Administrator of Saint Lucia
- In office 2 April 1891 – 11 November 1896
- Monarch: Victoria
- Preceded by: Robert Baxter Llewelyn
- Succeeded by: Charles King-Harman

Administrator of the Gambia
- In office 30 March 1877 – March 1884
- Monarch: Victoria
- Preceded by: Samuel Rowe
- Succeeded by: Cornelius Alfred Moloney

Personal details
- Born: 17 March 1839 Dublin, Ireland, United Kingdom
- Died: 11 November 1896 (aged 57) London, England
- Alma mater: Queen's College, Dublin

Military service
- Branch/service: British Army
- Years of service: 1863–1885
- Rank: Brigadier Surgeon
- Unit: Army Medical Service

= Valesius Skipton Gouldsbury =

British surgeon and colonial administrator

Valesius Skipton Gouldsbury CMG (17 March 1839 – 11 November 1896) was a British surgeon, military officer, and colonial administrator. He served as Administrator of the Gambia from 1877 to 1884, and Administrator of Saint Lucia from 1891 to 1896.
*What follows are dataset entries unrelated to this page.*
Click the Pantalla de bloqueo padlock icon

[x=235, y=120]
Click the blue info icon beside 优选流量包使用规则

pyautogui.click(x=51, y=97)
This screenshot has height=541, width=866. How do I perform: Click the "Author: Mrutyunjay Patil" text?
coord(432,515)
== Early life and education ==
Gouldsbury was born in Dublin, Ireland, in 1839. He studied at the Ledwich School of Medicine, and became a Licentiate of Medicine at Coombe Hospital in 1857. In 1862, he graduated with a doctorate in medicine without honours from the Queen's University of Ireland, and was admitted as a member of the Royal College of Surgeons of England in the same year.

== Military career ==
Gouldsbury was appointed as a Staff Assistant Surgeon on 30 September 1863. He served in the Anglo-Ashante Wars in the Gold Coast from 1873 to 1874 and was presented with a sword by the Secretary of State for the Colonies for his conduct. He was promoted to Surgeon Major in 1876 and was placed in charge of the Salafa Expedition in that same year. He was promoted to Surgeon Lieutenant-Colonel in 1883, and placed on retirement pay with the rank of Brigade Surgeon in 1885.

== Colonial service ==
Before serving in the Gambia, Gouldsbury was Civil Commandant at Accra.
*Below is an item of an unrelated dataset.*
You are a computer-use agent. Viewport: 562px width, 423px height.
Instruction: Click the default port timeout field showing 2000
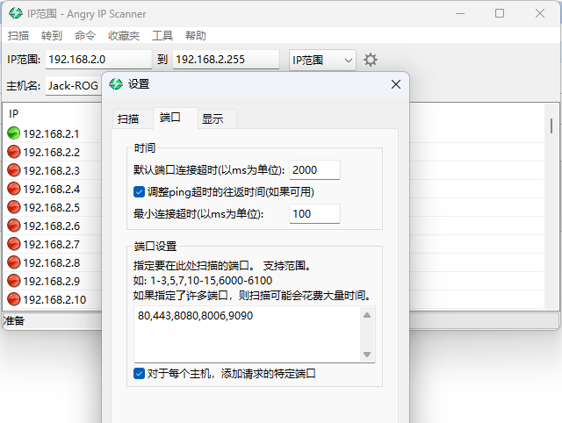coord(313,169)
Gouldsbury was assigned as Administrator of the Gambia in 1877. He was a controversial administrator, and his policies were criticised by the Gambia Native Association. Among his achievements was appointing J.D. Richards to the Legislative Council in 1883, being the first African member. Gouldsbury led an expedition into the Gambia in 1881, as far as Futa Jallon, to investigate trade opportunities. He also established friendly relations with a number of rulers, and signed a number of treaties. Gouldsbury's negative report of trade prospects confirmed a feeling in London that further expansion into the interior would cost more than it gained. Gouldsbury left the Gambia in March 1884.
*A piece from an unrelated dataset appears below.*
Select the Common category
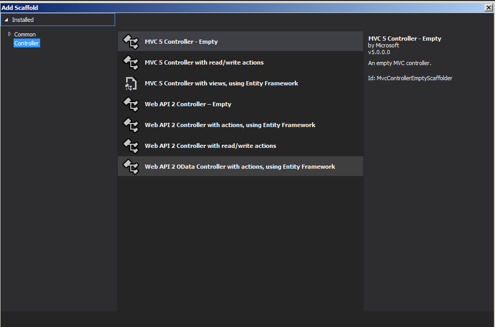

He was appointed as Administrator of Saint Lucia on 2 April 1891. He was also appointed as Acting Governor of the Windward Islands on the same date, in the absence of a Governor. He served in Saint Lucia until 1896.

== Death ==
Gouldsbury suffered from failing health in Saint Lucia, and left in 1896 to return to England in an attempt to recover. He died in London on 11 November 1896.